Supplied information:
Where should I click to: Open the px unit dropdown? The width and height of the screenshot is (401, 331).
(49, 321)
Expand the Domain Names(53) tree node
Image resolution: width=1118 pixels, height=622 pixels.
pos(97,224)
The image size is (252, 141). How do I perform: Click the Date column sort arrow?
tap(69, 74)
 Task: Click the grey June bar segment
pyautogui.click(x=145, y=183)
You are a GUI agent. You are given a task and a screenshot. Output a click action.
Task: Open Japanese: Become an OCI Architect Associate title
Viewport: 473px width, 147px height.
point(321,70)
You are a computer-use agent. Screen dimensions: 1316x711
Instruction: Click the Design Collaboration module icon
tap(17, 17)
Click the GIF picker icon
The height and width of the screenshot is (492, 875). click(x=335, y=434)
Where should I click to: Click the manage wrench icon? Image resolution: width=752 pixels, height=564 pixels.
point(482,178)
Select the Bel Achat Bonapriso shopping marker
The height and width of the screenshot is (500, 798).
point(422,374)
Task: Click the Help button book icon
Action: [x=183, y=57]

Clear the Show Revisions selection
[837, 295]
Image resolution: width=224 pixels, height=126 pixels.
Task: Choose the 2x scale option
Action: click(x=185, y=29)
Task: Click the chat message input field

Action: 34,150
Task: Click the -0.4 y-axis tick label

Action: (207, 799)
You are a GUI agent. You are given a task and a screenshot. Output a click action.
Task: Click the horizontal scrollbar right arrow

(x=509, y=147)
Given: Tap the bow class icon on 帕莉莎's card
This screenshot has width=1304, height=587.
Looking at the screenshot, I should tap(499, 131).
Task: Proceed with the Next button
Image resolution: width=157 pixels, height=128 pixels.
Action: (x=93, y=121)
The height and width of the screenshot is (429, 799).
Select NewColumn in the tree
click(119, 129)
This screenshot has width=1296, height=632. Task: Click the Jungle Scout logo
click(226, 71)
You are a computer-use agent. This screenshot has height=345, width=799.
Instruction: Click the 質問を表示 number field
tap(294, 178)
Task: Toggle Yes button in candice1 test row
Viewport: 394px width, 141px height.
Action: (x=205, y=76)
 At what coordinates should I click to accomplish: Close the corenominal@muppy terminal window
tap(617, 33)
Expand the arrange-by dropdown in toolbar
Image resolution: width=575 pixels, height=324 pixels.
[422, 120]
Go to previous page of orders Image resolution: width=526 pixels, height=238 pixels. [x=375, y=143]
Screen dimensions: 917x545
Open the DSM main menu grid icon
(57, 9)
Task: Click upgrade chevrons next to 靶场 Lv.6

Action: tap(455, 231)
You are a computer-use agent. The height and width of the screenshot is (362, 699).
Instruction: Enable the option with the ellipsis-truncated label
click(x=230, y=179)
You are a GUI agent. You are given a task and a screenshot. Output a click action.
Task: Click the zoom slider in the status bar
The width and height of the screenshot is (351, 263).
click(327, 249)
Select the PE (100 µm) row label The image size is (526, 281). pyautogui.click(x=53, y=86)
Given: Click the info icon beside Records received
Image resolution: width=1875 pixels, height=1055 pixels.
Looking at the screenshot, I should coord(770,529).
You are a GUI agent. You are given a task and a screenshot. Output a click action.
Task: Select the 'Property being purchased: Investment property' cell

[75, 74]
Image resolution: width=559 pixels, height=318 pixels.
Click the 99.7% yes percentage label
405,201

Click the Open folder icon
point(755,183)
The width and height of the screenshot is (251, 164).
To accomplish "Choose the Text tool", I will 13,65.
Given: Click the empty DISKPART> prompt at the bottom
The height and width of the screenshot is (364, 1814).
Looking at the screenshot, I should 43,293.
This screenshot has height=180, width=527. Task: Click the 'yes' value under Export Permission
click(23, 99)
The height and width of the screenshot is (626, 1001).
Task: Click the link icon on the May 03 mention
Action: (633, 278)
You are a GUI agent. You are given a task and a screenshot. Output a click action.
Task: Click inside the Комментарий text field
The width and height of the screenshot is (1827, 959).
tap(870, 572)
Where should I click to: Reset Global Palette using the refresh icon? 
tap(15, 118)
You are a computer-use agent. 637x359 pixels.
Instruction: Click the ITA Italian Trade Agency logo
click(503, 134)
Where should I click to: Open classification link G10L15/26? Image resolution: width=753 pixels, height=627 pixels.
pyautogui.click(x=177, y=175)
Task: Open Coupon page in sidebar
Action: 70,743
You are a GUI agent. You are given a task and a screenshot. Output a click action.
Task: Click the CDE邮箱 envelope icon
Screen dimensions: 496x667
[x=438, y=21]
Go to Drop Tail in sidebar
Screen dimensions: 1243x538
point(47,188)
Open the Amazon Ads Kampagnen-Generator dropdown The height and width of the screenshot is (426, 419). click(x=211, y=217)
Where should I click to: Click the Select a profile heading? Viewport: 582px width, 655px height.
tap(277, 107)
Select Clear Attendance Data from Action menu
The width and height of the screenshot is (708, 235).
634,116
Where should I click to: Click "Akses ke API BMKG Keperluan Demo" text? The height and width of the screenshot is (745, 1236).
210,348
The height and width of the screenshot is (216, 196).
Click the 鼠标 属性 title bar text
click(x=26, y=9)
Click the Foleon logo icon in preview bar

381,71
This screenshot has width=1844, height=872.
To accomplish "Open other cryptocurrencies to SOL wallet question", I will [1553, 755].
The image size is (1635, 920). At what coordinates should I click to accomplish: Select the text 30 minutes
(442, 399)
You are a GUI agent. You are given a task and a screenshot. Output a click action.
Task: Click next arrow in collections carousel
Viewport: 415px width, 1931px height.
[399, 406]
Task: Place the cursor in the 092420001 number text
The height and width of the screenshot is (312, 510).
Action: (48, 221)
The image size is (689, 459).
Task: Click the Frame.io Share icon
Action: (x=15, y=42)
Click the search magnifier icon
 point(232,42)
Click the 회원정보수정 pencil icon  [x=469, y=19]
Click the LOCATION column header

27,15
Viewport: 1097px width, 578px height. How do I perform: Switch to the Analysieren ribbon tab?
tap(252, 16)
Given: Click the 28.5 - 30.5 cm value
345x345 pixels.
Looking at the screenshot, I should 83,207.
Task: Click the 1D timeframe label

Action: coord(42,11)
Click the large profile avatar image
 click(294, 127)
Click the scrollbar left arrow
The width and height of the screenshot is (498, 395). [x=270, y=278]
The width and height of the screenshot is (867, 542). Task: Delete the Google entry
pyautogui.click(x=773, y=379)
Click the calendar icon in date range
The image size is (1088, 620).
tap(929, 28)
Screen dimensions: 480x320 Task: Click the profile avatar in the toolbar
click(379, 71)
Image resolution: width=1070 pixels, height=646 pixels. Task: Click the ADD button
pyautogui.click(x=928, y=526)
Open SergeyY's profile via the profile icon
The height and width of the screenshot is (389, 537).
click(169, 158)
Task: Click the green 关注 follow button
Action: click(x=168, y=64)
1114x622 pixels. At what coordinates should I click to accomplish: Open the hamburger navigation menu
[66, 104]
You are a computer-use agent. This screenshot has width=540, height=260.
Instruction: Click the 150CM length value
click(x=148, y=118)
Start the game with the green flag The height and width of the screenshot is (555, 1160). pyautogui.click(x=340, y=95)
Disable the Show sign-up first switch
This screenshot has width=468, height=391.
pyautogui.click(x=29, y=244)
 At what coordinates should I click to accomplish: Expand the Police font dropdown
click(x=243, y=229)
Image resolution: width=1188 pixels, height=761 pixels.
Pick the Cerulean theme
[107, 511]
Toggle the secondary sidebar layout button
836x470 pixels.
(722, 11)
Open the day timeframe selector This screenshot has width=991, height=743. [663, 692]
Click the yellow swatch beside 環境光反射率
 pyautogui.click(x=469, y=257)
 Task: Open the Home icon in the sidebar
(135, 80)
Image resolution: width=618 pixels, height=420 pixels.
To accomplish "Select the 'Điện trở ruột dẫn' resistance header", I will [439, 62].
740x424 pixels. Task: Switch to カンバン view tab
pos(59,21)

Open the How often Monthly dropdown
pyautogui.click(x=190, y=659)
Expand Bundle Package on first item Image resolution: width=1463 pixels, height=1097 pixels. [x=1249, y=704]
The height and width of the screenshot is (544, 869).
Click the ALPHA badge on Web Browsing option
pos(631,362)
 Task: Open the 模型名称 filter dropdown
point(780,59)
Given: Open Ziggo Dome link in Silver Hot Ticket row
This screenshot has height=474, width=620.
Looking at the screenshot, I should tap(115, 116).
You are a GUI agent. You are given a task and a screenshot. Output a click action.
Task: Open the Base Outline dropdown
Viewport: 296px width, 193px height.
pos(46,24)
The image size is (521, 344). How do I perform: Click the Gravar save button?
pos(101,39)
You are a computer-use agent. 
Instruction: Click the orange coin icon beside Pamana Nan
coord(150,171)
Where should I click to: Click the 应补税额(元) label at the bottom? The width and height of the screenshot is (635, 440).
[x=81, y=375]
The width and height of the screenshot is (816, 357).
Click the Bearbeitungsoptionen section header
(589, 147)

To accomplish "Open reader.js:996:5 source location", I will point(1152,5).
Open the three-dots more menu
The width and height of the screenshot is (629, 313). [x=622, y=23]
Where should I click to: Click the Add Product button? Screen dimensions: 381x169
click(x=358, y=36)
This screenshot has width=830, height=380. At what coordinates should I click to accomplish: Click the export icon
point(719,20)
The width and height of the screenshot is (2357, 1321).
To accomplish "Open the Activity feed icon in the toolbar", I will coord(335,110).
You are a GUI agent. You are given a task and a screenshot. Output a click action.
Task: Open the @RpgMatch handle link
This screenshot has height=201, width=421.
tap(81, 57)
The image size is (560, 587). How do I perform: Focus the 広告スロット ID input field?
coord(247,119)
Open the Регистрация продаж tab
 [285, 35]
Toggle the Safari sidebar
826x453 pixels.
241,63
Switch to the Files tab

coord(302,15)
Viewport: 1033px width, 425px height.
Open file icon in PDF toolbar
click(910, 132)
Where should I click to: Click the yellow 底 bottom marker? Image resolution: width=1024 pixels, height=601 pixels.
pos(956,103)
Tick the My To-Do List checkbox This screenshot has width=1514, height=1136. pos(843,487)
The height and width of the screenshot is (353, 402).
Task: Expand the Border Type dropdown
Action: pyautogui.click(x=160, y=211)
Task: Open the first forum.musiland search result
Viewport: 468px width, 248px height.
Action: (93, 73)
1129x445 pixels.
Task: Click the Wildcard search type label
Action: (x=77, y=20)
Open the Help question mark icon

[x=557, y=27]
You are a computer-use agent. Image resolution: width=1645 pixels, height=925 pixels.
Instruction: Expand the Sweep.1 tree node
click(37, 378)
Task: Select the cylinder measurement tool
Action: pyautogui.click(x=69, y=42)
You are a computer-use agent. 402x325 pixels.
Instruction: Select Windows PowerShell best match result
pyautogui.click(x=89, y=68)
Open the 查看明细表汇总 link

Your objective: Reproduce verbatim every line of the listing above, from its first line through the line containing "pyautogui.click(x=145, y=183)", including both of those lines.

Response for this exercise:
Where should I click to: Open the px unit dropdown? The width and height of the screenshot is (401, 331).
(49, 321)
Expand the Domain Names(53) tree node
Image resolution: width=1118 pixels, height=622 pixels.
pos(97,224)
The image size is (252, 141). How do I perform: Click the Date column sort arrow?
tap(69, 74)
 Task: Click the grey June bar segment
pyautogui.click(x=145, y=183)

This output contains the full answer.